__EXERCISE__. Your answer should be an exact copy of the lines from the start of the entries to the line containing "You are a computer-use", both included.

#### INPUT DATA

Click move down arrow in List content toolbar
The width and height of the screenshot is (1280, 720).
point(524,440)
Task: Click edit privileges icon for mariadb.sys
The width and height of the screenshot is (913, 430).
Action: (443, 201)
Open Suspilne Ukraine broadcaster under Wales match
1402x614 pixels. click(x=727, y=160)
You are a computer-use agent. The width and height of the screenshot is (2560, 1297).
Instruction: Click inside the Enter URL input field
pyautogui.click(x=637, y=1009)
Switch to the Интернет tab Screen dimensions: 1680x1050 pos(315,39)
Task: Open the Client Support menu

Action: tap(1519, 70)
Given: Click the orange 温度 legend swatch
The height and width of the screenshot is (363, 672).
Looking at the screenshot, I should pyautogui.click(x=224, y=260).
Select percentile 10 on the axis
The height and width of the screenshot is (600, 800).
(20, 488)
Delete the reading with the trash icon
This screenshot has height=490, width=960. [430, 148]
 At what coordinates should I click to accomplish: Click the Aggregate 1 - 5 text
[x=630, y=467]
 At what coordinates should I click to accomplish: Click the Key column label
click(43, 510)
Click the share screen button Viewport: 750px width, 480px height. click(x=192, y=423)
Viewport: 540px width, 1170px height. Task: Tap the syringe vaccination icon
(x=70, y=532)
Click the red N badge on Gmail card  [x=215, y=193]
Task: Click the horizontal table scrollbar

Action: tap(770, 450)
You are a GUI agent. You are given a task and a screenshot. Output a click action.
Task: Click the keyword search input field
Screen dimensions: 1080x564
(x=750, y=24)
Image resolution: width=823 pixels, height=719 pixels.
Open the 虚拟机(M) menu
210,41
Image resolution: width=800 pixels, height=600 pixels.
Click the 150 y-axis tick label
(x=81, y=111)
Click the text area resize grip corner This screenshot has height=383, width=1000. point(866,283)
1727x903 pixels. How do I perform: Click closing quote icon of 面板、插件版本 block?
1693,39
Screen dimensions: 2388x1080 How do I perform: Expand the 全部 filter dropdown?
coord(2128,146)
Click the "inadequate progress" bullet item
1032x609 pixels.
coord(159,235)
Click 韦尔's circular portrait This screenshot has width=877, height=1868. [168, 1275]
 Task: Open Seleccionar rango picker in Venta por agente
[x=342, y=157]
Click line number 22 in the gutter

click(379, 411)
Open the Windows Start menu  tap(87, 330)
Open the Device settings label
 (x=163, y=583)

########

__TASK RESPONSE__.
Click move down arrow in List content toolbar
The width and height of the screenshot is (1280, 720).
point(524,440)
Task: Click edit privileges icon for mariadb.sys
The width and height of the screenshot is (913, 430).
Action: (443, 201)
Open Suspilne Ukraine broadcaster under Wales match
1402x614 pixels. click(x=727, y=160)
You are a computer-use agent. The width and height of the screenshot is (2560, 1297).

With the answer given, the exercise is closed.